Но Сет ее уже не слышал. Он протянул руку, и его пальцы замерли в миллиметре от одного из камней. Он не касался его, но я видел, как по его лицу пробежала волна эмоций — удивление, понимание и, наконец, озарение.

Он медленно повернулся к нам. Его лицо было серьезным, как никогда.

«Это она, — прошептал он, и его шепот гулко разнесся в наступившей тишине. — Та же руда. Но в первозданном виде».

Он посмотрел на меня, и в его глазах я увидел ответ на главный вопрос, который не давал нам покоя с самого начала.

«Незараженная».

Мы оставили Сета разбираться с его колбами и линзами и подошли к нише. Камни, лежащие внутри, излучали мягкое, успокаивающее сияние. Они не внушали страха, в отличие от черных прожилок в стенах, от одного их вида мурашки пробегали по коже.

«Так, я чего-то не понимаю, — я почесал в затылке. — Если это — „хорошая“ руда, то откуда берется та дрянь, от которой у шахтеров едет крыша?»

«Отличный вопрос, — Сет оторвался от своих исследований и подошел к нам, вытирая руки тряпкой. Его лицо было серьезным, а в глазах горел азарт первооткрывателя. — Я тоже задал его себе. И у меня есть гипотеза. Эта машина… она огромна. Мы видим только контрольную панель. Но где-то должен быть и сам „двигатель“. Пойдемте, поищем».

Мы двинулись вдоль исполинского основания Кузницы, огибая ее по периметру. Чем дальше мы шли, тем сильнее менялось окружение. Воздух становился тяжелее, гуще. Спокойное голубое свечение ниши сменилось зловещим фиолетовым мерцанием, исходившим от самой поверхности Кузницы.

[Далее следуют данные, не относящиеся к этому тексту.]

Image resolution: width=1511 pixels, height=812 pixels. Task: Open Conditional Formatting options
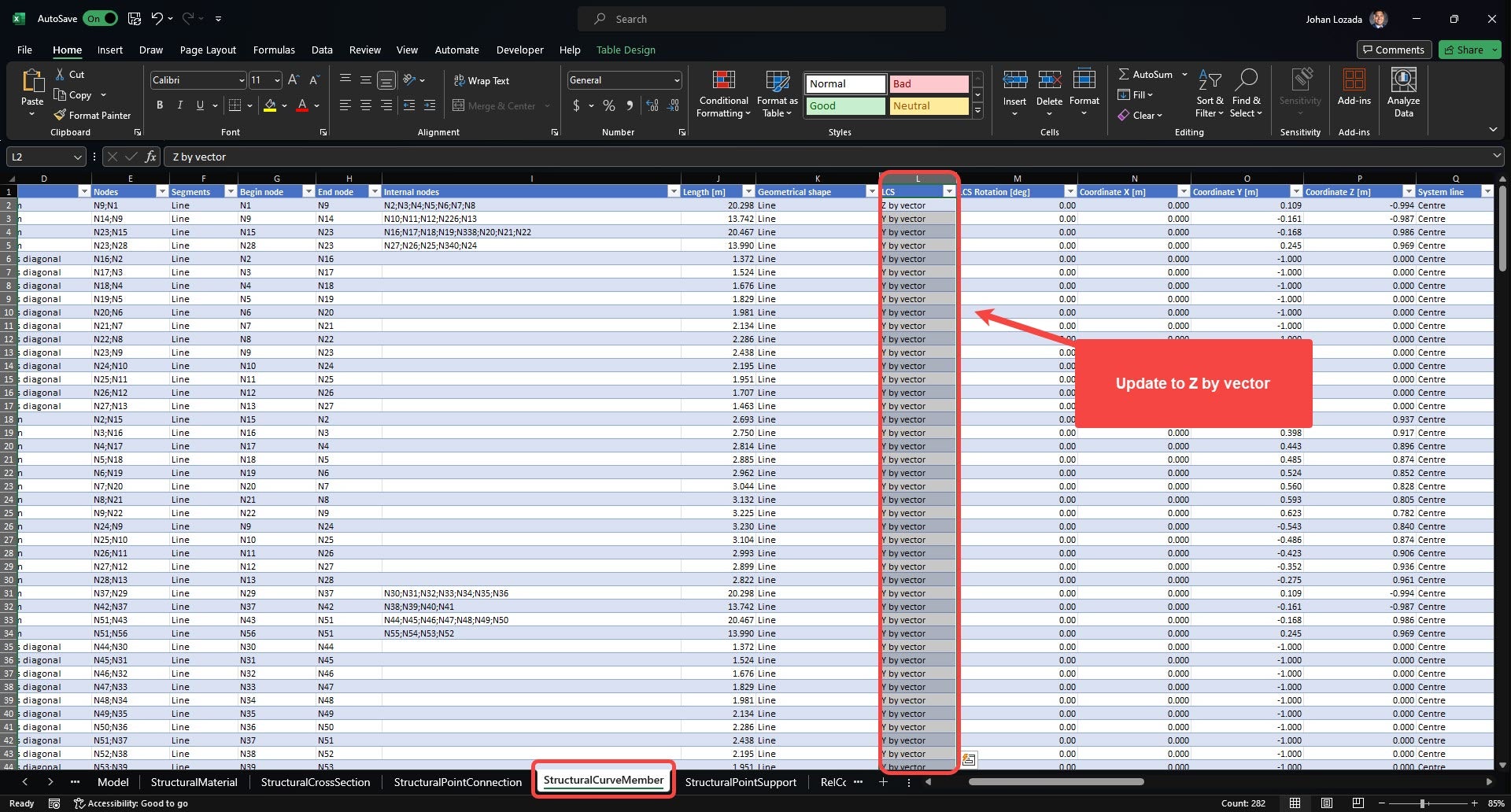[x=723, y=93]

«Шум… — Иди снова прижала ладони к вискам, ее лицо снова исказила гримаса боли. — Он возвращается. Оттуда…» Она махнула рукой вглубь пещеры.

Мы ускорили шаг. Теперь я и сам чувствовал это. Не ушами, а всем телом. Низкочастотная, давящая на грудь вибрация, от которой начинали ныть зубы. Мы завернули за очередной изгиб металлического гиганта и остановились как вкопанные.

Перед нами была секция, которая разительно отличалась от остальной Кузницы. Если там поверхность была гладкой, то здесь она была покрыта десятками огромных, идеально круглых сфер, встроенных в корпус. Большинство из них тускло светились тем же ровным фиолетовым цветом.

Но одна… одна была расколота.

По ее поверхности, словно молния, застывшая в черном стекле, шла огромная трещина. И из этой трещины сочилась та самая маслянистая, угольно-черная субстанция, которую мы видели в стенах шахты. Она не просто вытекала — она медленно, отвратительно пульсировала, словно густая черная кровь, сочащаяся из раны титана. Капли падали на металлический пол с тихим шипением и расползались уродливыми кляксами, источая едкий запах озона и чего-то гнилостного.